▶ **Document section**
3. Stop using plastic bags
Plastic pollution is an increasing nightmare for ecosystems around the globe—just look at the Great Pacific garbage patch. “Until we shut off the flow of plastic to the sea, the newest global threat to our Anthropocene age will only get worse,” says Charles J. Moore, a captain in the U.S. merchant marine and founder of the Algalita Marine Research and Education Institute in Long Beach, California.
Plastic bags are particularly troublesome. Lightweight and easily carried by the wind, they easily end up in rivers and oceans, where they wreak havoc on wildlife, killing sea birds, sea turtles, fish and marine mammals. They also clog landfills and leach toxins into the soil and water. A single plastic bag can take 500 years or more to degrade.
Though some cities and states have initiated fees or banned altogether the use of plastic bags, Americans still use and discard 100 billion plastic bags every year, which requires 12 million barrel of oil to produce and cost retailers $4 billion.
Instead of bringing new plastic bags home, reuse old ones or bring some reusable cloth bags with you when you do your shopping.
4. Choose animal welfare
Animals make up a large part of the food system. More than 8 billion land animals and 56 billion sea animals were killed to feed Americans in 2011 alone. And the vast majority of those land animals—cattle, pigs, chickens, turkeys, ducks and rabbits —suffered greatly for their entire lives before they were killed. Of course, the best way to avoid animal cruelty in your diet is to go vegan.
But if you’ve got to have animal products on your plate—and the many fake meat options just don’t cut it—you can help reduce that suffering by choosing products that have animal welfare certification. As a general rule, avoid any processed meat and animal products from factory farms. Choose local and organic; chances are your local farmer’s chickens have spent a good amount of their lives actually being chickens, pecking at worms in the the grass and sun, not trapped in dark warehouses with no access to the outdoors and sleeping in their own feces.
5. Choose sustainable fish
The human appetite for fish combined with skyrocketing human population has resulted in overfishing, one of the biggest threats to the world’s oceans.

▶ **Assigned task 1**
Reproduce the part of the article on everyday environmental choices that begins at the words "But if you’ve" and stops after "the world’s oceans.", swapping "warehouses" for "barns".
▶ **Assigned task 2**
Extend the article on everyday environmental choices, starting after its final sentence.

▶ **Data extract**
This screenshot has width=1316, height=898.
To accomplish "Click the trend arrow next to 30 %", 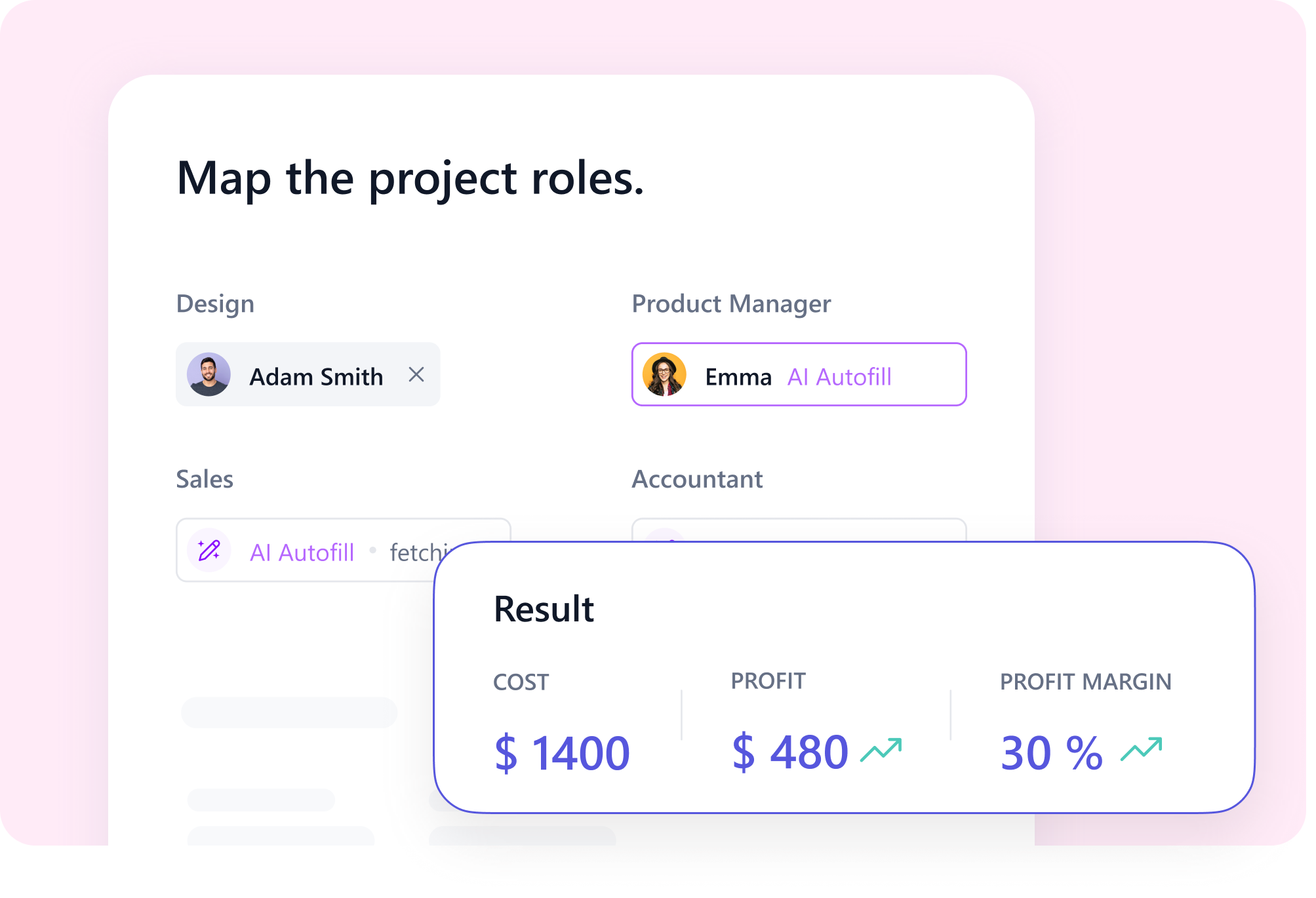I will point(1141,750).
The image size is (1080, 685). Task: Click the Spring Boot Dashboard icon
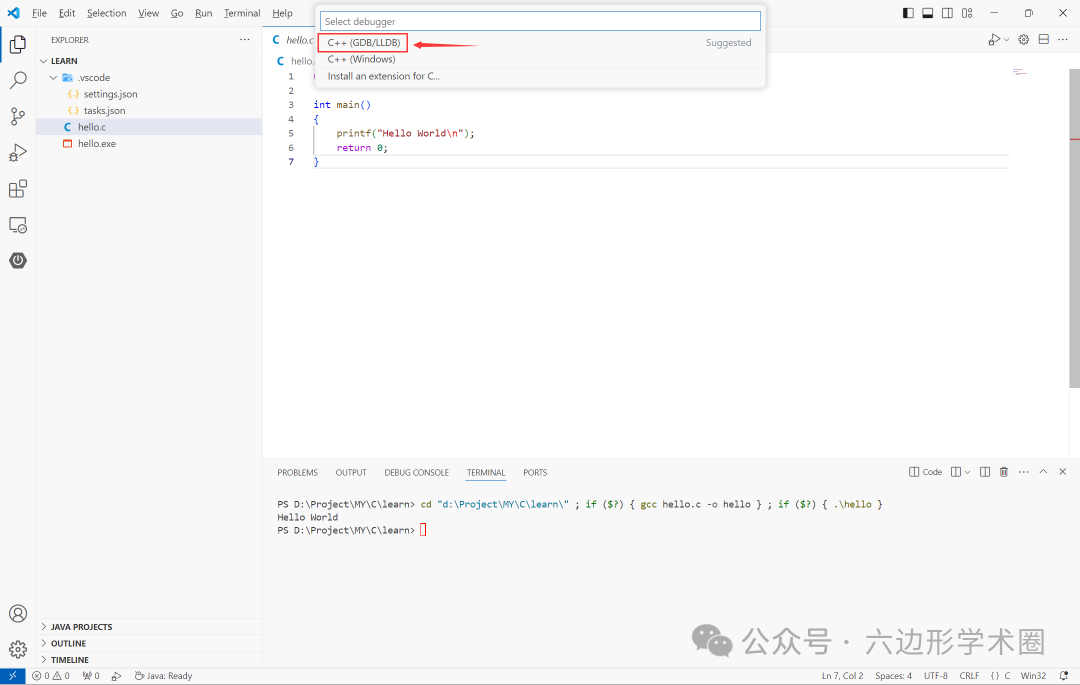(17, 260)
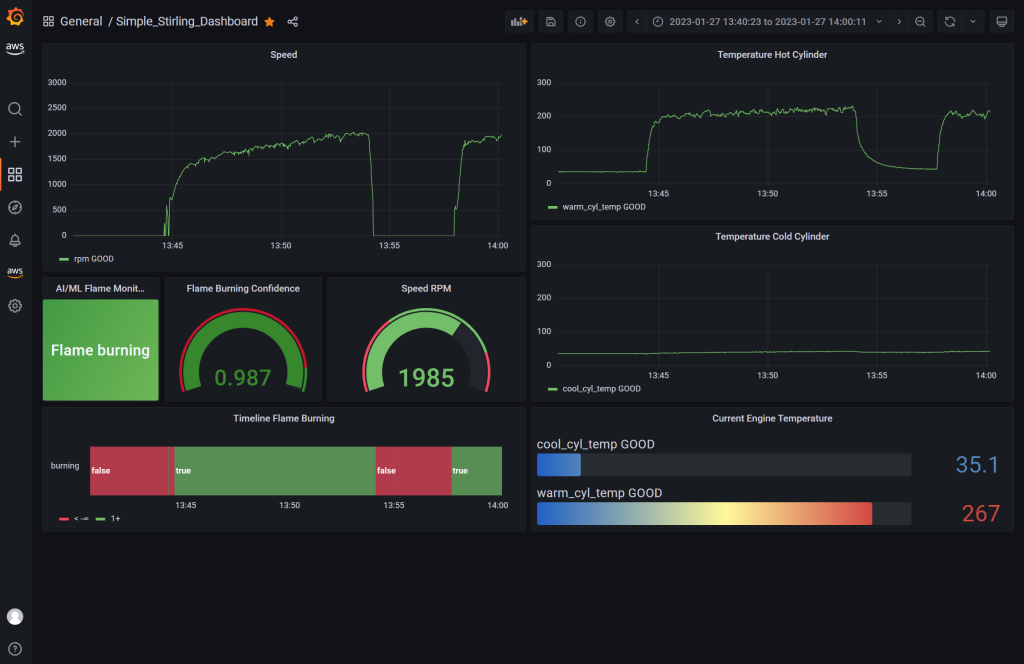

▶ **Final answer 1**
But if you’ve got to have animal products on your plate—and the many fake meat options just don’t cut it—you can help reduce that suffering by choosing products that have animal welfare certification. As a general rule, avoid any processed meat and animal products from factory farms. Choose local and organic; chances are your local farmer’s chickens have spent a good amount of their lives actually being chickens, pecking at worms in the the grass and sun, not trapped in dark barns with no access to the outdoors and sleeping in their own feces.
5. Choose sustainable fish
The human appetite for fish combined with skyrocketing human population has resulted in overfishing, one of the biggest threats to the world’s oceans.

▶ **Final answer 2**
“Today, 90 percent of the world’s fisheries are either fully exploited, overexploited or have collapsed,” according to the Monterey Bay Aquarium. “The global fishing fleet is operating at 2.5 times the sustainable level—there are simply too many boats chasing a dwindling number of fish.”
To help consumers make ethical seafood choices, the Monterey Bat Aquarium has created an online Sustainable Seafood Search. Also available as app, it can tell you, for example, which is the best kind of tuna to buy (troll- or pole-caught albacore tuna from the U.S. North Pacific) and which is the worst (longline-caught albacore tuna from the South Atlantic). The nonprofit Marine Stewardship Council has created a similar online resource, the Sustainable Seafood Product Finder, which identifies fisheries that are helping to protect the world’s oceans.
6. Eat less red meat
Of all the meats, red meat is the worst for the environment: According to a Bard College study, raising cows requires 28 times more land and 11 times more water than raising pigs or chickens. “The biggest intervention people could make towards reducing their carbon footprints would not be to abandon cars, but to eat significantly less red meat,” said Tim Benton, a professor of population ecology at Leeds University and UK Global Food Security Champion.
Then there’s the health benefit of eating less meat. A National Cancer Institute study of 500,000 people found that those who ate the most red meat daily were 30 percent more likely to die of any cause during a 10-year period than were those who ate the least amount of red meat. Those who ate primarily poultry or fish had a lower risk of death. The mounting evidence that people who eat less meat, especially red and processed meats, tend to be more healthy, helped the U.S. 2015 Dietary Guidelines Advisory Committee, the nation’s top nutritional advisory panel, recently make the recommendation to stop eating so much meat.
7. Shop online
If you normally drive to do you food shopping, consider leaving the car in the garage and doing that shopping online. According to a Carnegie Mellon study, shopping online almost always uses less energy than traveling to a brick-and-mortar store.
“E-commerce is the less energy-consumptive option approximately 80 percent of the time,” according to the report, which cited transporting customers to stores as the single most important factor. Co-author Chris Hendrickson said he was most surprised by how small an impact packaging really has, particularly with the growth of recycling channels for packaging.”
Another good option would be to walk or bike to the grocery store. You won’t be able to do as much shopping as you would with your car or truck in one trip, but walking and biking have environmental and health benefits that you won’t get by sitting behind the wheel.
Shoppers of the world, unite and take over
Dr. John Fleming, chief scientist for Gallup’s Marketplace Consulting and HumanSigma Practices, points out that “consumer spending is the lifeblood of a healthy economy.” And because of that, consumers wield a significant amount of influence in steering that economy in terms of which companies and products succeed and which will fail. To be sure, by making responsible, ethical decisions at the cash register we can be the change rather than just getting it.